#### What to work on
In the data, starting at the line containing "Task: Collapse the" and ending after the line containing "coord(50,88)", substitute "section" for "panel" and reproduce only those lines with nothing else changed.

### Record set

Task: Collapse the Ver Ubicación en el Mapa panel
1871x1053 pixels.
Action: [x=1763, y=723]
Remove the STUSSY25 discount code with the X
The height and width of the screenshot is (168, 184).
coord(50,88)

######
### Record set

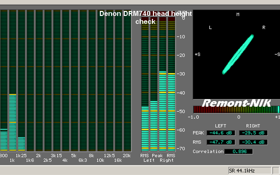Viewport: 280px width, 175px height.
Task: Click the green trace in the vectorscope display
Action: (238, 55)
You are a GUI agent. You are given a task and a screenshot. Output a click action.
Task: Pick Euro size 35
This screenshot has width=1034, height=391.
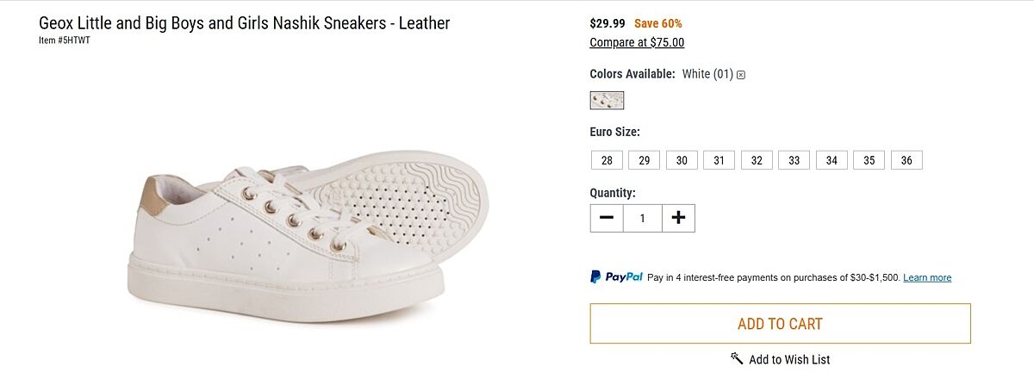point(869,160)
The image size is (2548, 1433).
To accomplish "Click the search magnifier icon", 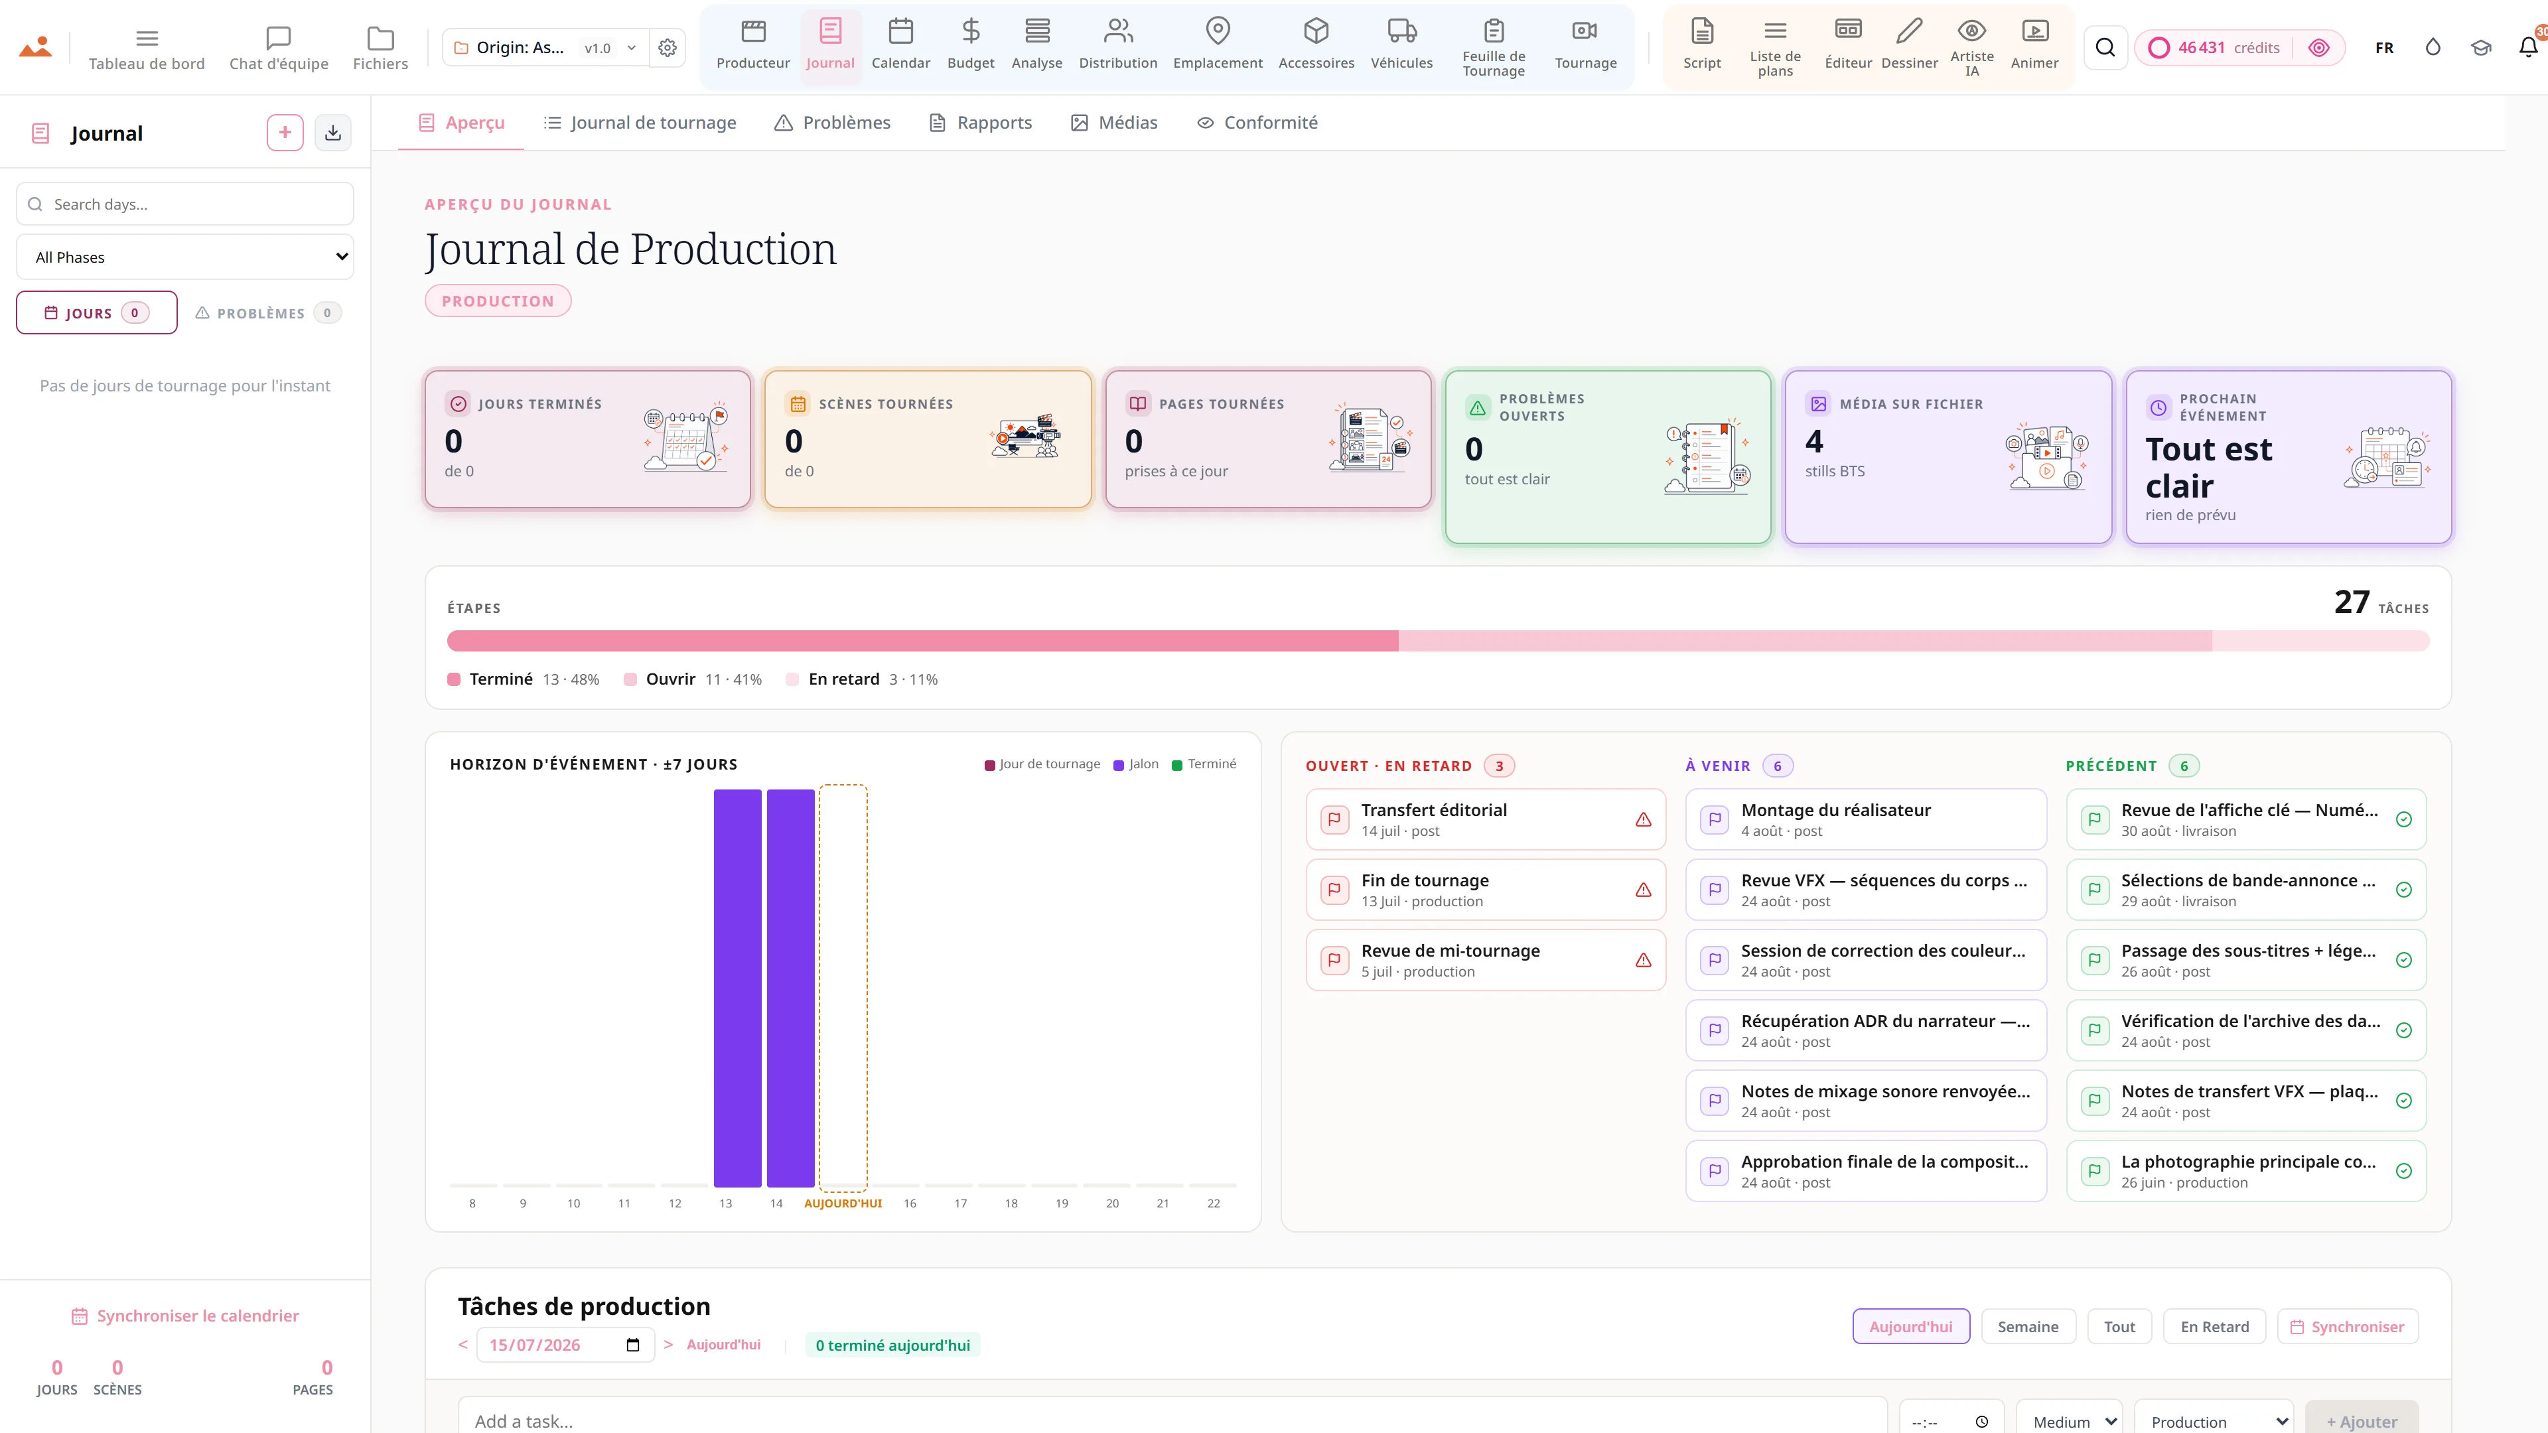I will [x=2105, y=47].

######

#### In response
Task: Collapse the Ver Ubicación en el Mapa section
1871x1053 pixels.
Action: [x=1763, y=723]
Remove the STUSSY25 discount code with the X
The height and width of the screenshot is (168, 184).
coord(50,88)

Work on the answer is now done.